Stored items from a collection
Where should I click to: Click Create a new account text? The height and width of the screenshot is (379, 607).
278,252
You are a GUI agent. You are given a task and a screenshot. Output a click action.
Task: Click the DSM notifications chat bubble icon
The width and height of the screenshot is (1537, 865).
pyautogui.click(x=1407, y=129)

TASK OBJECTIVE
Repeat exactly the lines of the records from the one containing "You are a GUI" to the last, and include no line outside that stretch.

COMPLETED TASK
You are a GUI agent. You are given a task and a screenshot. Output a click action.
Task: Click the DSM notifications chat bubble icon
The width and height of the screenshot is (1537, 865).
pyautogui.click(x=1407, y=129)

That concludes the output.